4.) HOW to Run Hills: This was one of those times where the light just came on, and I thought, "Why am I doing it that way?"

There have been many many articles and videos about how to climb a hill on the bike. The concept is that effort should remain the same but speed will drop.  On the downhill, effort remains the same but speed increases.  That's how I've always ridden.

But I was doing the exact opposite on the run. WHAT?! Most recent research shows that runners who maintain a consist effort (allowing their pace to drop on uphills) run the fastest!

Well, I'll be damned. Here, I was relaxing on downhills and really pushing the uphills.

5.) Arm swing: There's no better way to turn your legs over faster than moving your arms fast.
At every race, I hear people yelling at me "MOVE YOUR ARMS". I never understood the connection. I felt like I was moving my arms.

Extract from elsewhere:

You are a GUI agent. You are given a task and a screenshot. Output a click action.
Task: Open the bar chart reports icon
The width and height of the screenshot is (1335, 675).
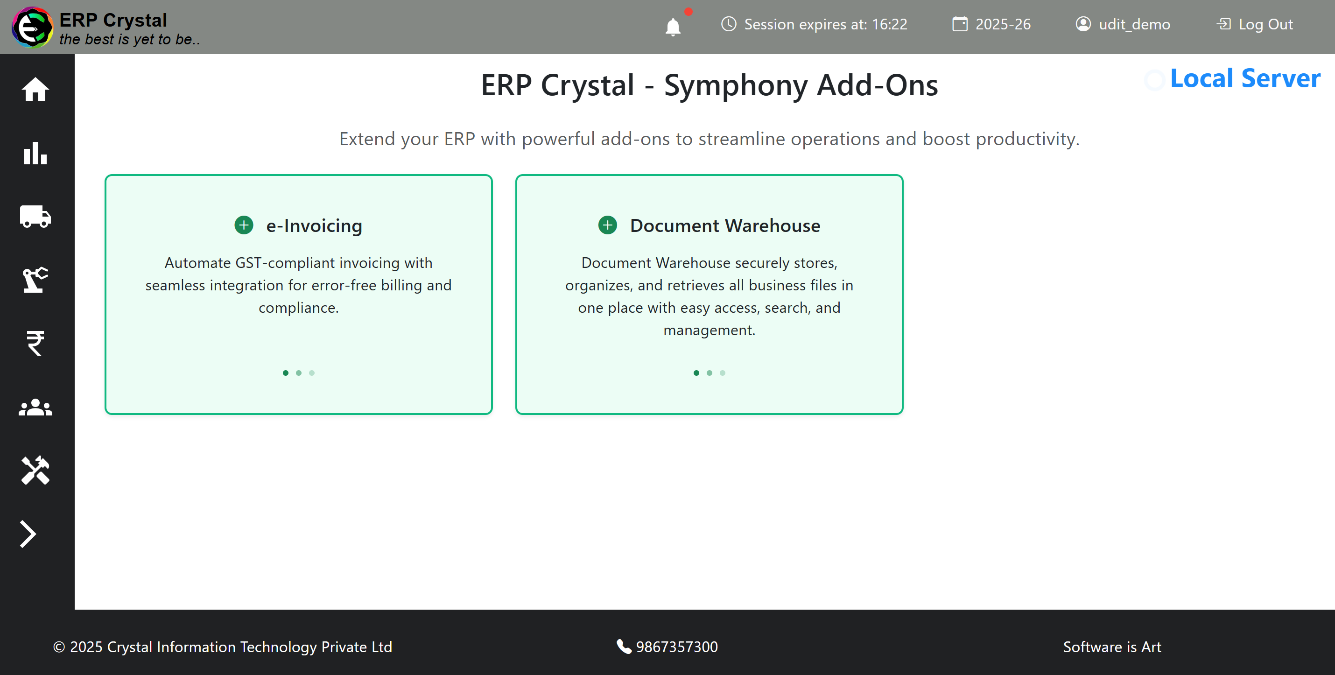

All of this requires incredible strength. Liz and I have been hitting strength training hard. I am do a lot of core work. I do a ton of leg work.

For the first time ever, I understand how important all of these pieces are and how they work together.

I always thought running was just about moving your legs faster or slower.

I had no idea how hard it was to learn how to run efficiently.

For many years, I thought those fast women runners had a secret.

Now I know I was right. They did have a secret. They knew how to run.